Half an hour before the concert starts, I watch the audience file in. The average age is well above seventy; the husbands look slight and bleached beside their wives. A few grandchildren wearing bows and shiny shoes sit between the couples. In the hangings of the Tapestry Room, Renaissance grandees display their courtly manners. Behind me, someone says, “We used to see Archie Cox there all the time.”
I try to read Lorrie Moore’s A Gate at the Stairs, her farm-girl narrator describing a commuter flight to Green Bay: “Then suddenly we were taking off, racing down the runway and lifting into the air like a carnival ride, the plane with a seabird’s wobble.” It’s her first time in an airplane. Near me, a voice asks, “Did you go to any concerts in Paris?” Answer: “We heard the St. John’s Passion, of which we are very fond.” Apparently, we are not so fond of dangling prepositions.
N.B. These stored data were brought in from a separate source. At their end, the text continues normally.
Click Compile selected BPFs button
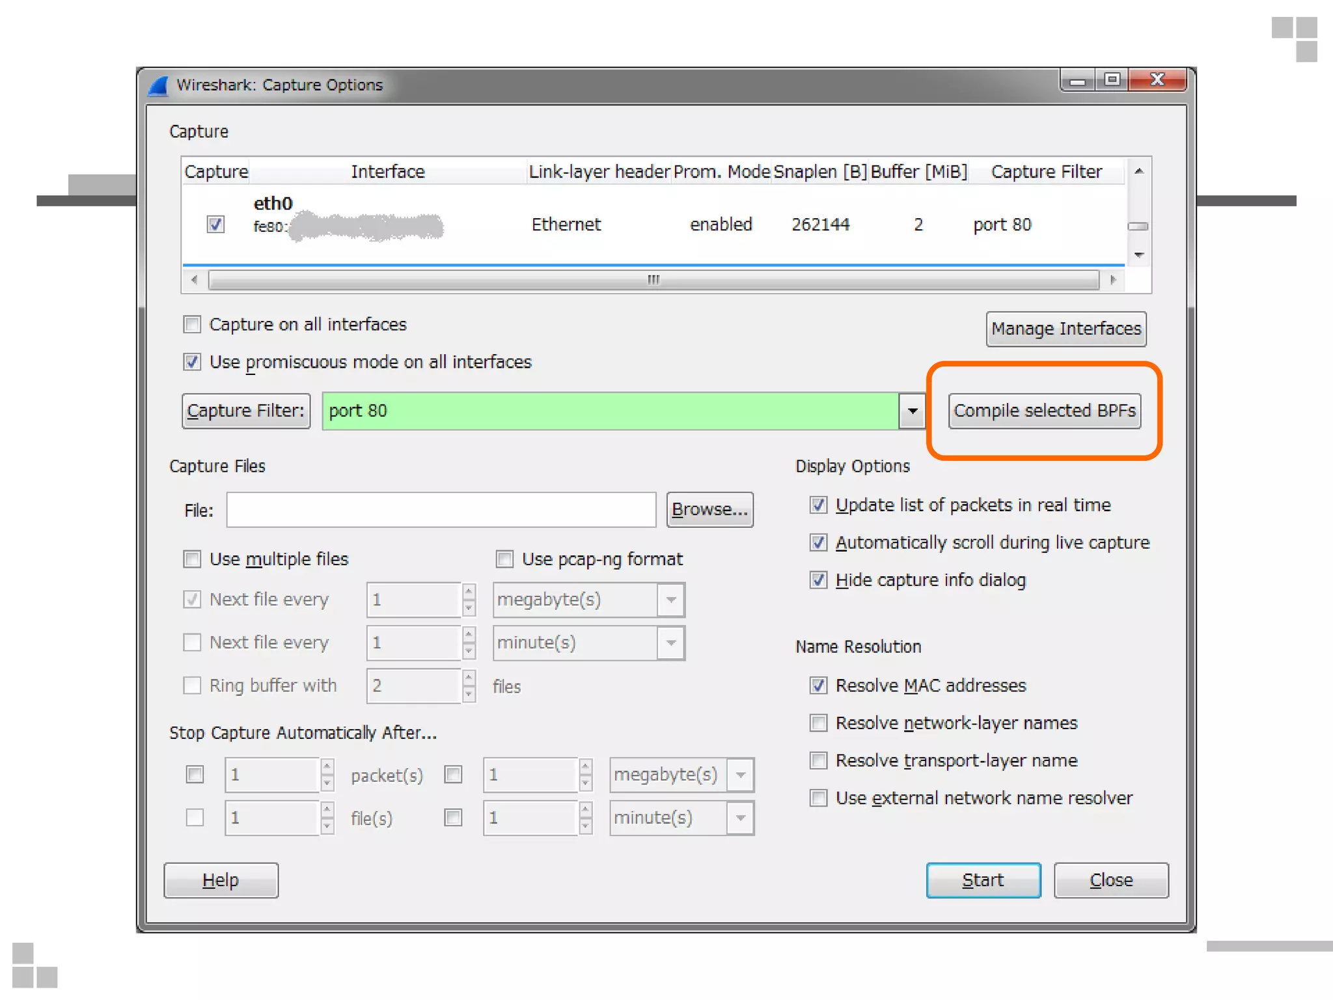This screenshot has width=1333, height=1000. pos(1044,411)
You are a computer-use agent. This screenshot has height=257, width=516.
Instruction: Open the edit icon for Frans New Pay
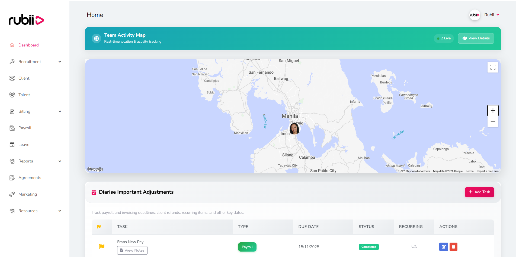click(x=444, y=247)
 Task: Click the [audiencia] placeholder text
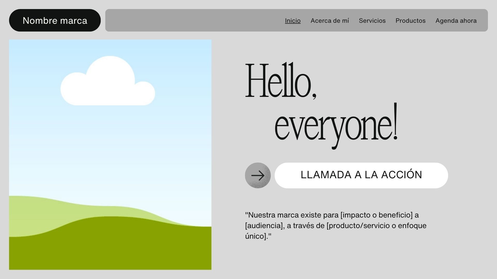264,226
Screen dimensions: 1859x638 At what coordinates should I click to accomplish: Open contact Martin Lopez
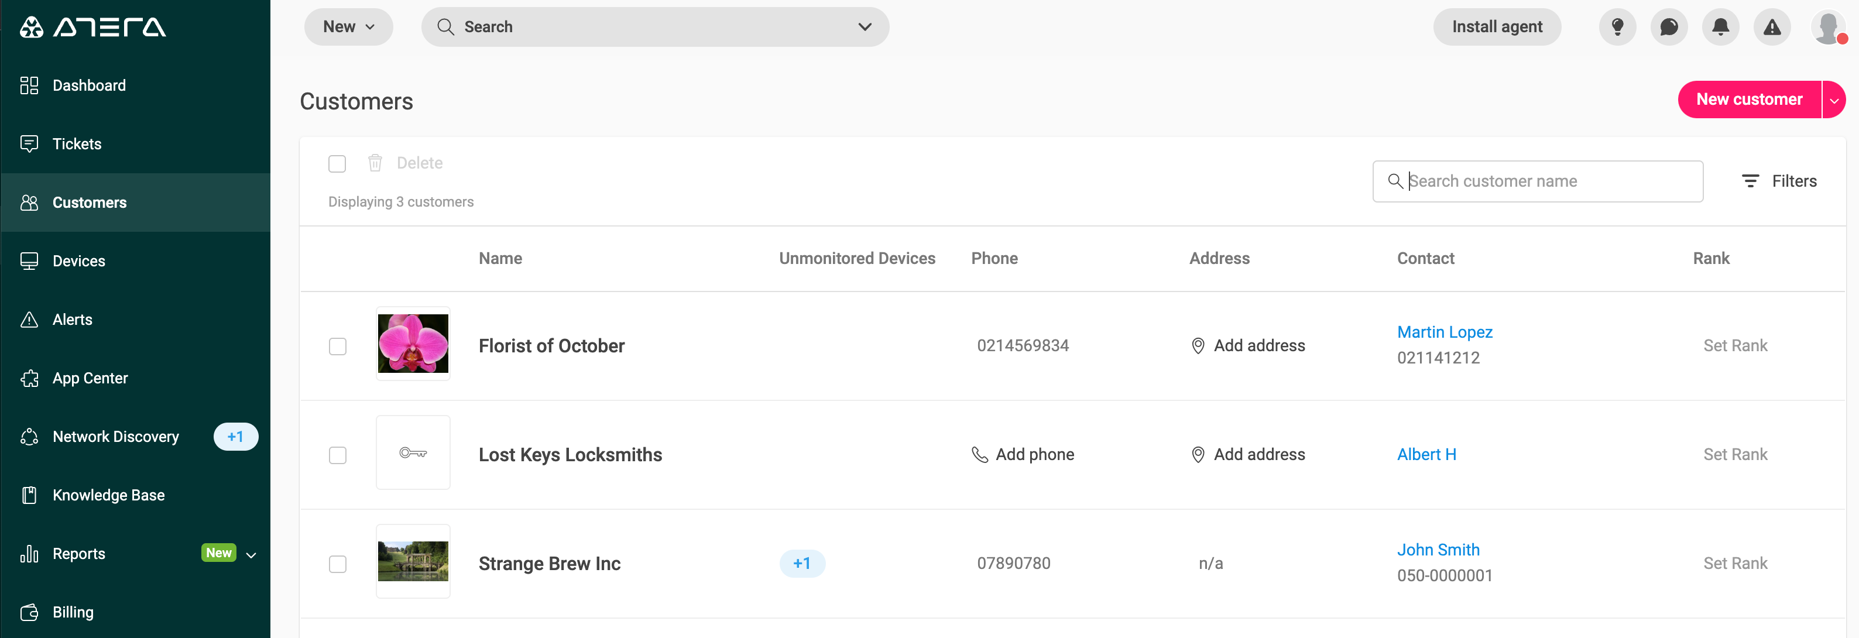pos(1445,332)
Moore’s leisurely, descriptive style encourages observation. I remember the tiled floor in this very room from when I first saw it, on a trip with my Dad, at age 17. The Bach-lover behind me is recommending the “film version of Cyrano with Depardieu.” Each French noun is perfectly pronounced, like an excerpt from a language tape. His mouth is capable of switching from Boston Brahmin to gallic r’s and back without slowing appreciably.
My misanthropy now covers the whole audience except maybe the grandchildren. The first piece of music is supposed to rebuke such attitudes. It is a Masonic cantata by Mozart, with German lyrics that recommend: “Love thyselves and thy brothers! Bodily strength and beauty be thy ornament!” I find this advice hard to take, even with Mozart’s sugar-coating.
It’s the Bartok that snaps me out of it, the string quartet exchanging spiky, stochastic phrases, snatches of folk melody, tragic outbursts. The musicians are young, diverse, and intent, interacting with their bodies and faces as well as the sounds they make. The music was new when the audience first heard it and feels new still. It puts up green shoots.